Seither ist nur noch das Finale der jeweiligen Staffeln in der Primetime zu sehen, das funktioniert auch sehr gut. 2018 sahen zweieinhalb Millionen Menschen zu, der Marktanteil in der Zielgruppe lag bei 15,6 Prozent. Das Format hat nach einer langen Findungsphase nun offenbar den richtigen Sender sowie den perfekten Sendeplatz gefunden. Aus ProSiebenSat.1-Sicht ist das Format auch deshalb wichtig, weil es von RedSeven Entertainment produziert wird. Die komplette Wertschöpfungskette bleibt damit also im eigenen Haus.

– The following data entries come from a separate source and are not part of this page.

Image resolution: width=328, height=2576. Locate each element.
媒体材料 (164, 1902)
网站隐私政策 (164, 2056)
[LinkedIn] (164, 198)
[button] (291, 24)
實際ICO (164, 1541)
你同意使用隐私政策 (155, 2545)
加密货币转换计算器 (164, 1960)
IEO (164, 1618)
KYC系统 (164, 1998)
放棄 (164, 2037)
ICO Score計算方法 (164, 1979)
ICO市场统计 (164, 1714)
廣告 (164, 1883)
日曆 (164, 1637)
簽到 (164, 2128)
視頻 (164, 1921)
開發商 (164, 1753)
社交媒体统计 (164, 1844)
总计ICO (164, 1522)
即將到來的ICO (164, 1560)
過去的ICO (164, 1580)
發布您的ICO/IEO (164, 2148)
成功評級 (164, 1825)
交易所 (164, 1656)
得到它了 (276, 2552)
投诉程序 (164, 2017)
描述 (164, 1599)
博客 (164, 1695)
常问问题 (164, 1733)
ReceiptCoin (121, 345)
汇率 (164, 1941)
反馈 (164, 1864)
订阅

In den kommenden Wochen können die Zuschauer wieder 18 Kandidaten beim Abnehmen zusehen. Und halten sich RedSeven und Sat.1 an die Stärken, wird dabei aus Quotensicht auch nicht viel schiefgehen. "Wir erzählen wahre Geschichten mit 'echten' Menschen und jeder kann das Leiden, aber auch den Erfolg, hautnah miterleben", sagte Christine Theiss mal in einem Interview und hat damit die Stärken des Formats auf den Punkt gebracht.